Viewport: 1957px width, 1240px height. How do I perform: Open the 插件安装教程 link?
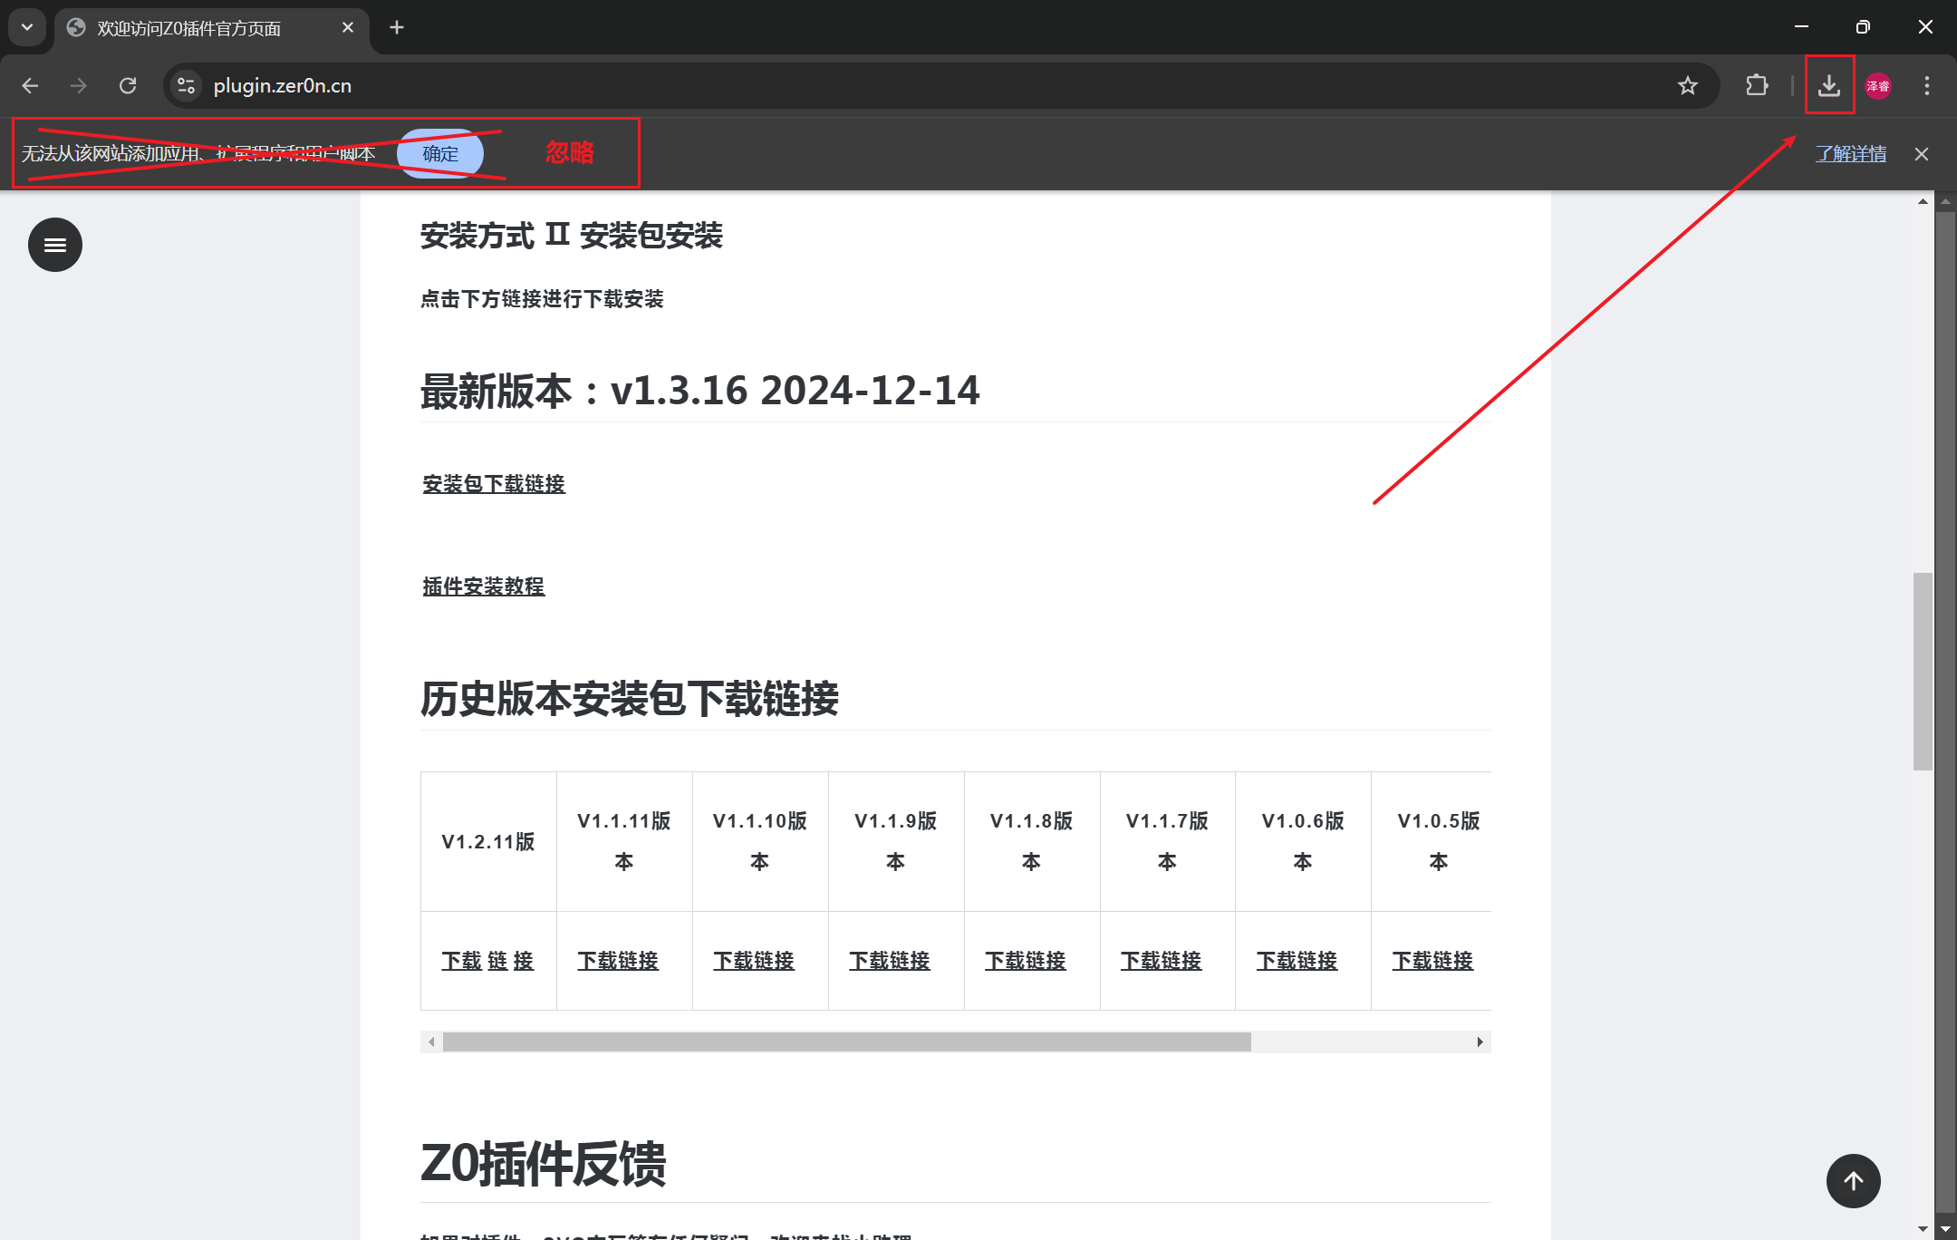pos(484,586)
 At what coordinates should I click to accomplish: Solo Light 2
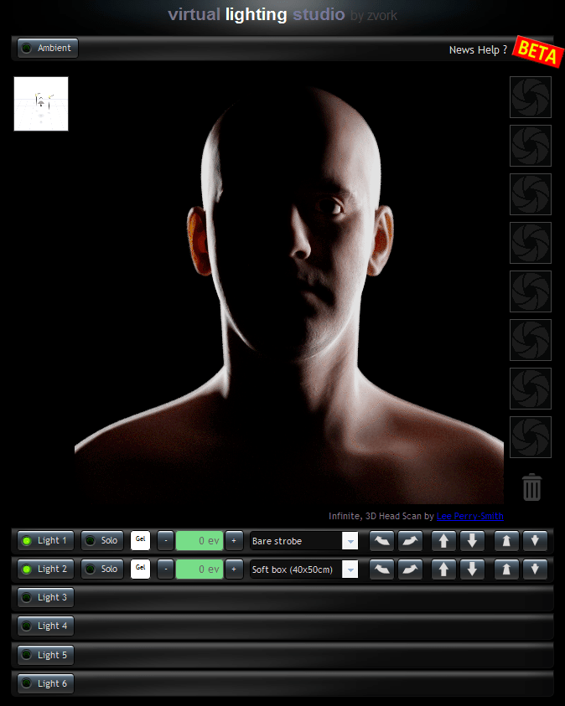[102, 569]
---
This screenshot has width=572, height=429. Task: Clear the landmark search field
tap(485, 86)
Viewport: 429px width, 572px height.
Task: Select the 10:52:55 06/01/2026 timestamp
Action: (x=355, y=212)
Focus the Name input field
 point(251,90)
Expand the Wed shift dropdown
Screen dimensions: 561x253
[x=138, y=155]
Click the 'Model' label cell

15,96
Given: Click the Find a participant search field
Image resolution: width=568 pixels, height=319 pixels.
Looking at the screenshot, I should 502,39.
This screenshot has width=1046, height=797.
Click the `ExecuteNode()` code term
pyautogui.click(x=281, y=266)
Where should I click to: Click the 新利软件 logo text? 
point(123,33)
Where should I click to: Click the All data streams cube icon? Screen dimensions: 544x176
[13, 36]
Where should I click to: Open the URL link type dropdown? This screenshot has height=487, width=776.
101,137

## Written problem
Write out the data from the line with "This screenshot has width=572, height=429." to the line with "point(251,90)", both included, reproducing each line verbatim.

## Answer to this task
This screenshot has width=572, height=429. Task: Clear the landmark search field
tap(485, 86)
Viewport: 429px width, 572px height.
Task: Select the 10:52:55 06/01/2026 timestamp
Action: (x=355, y=212)
Focus the Name input field
 point(251,90)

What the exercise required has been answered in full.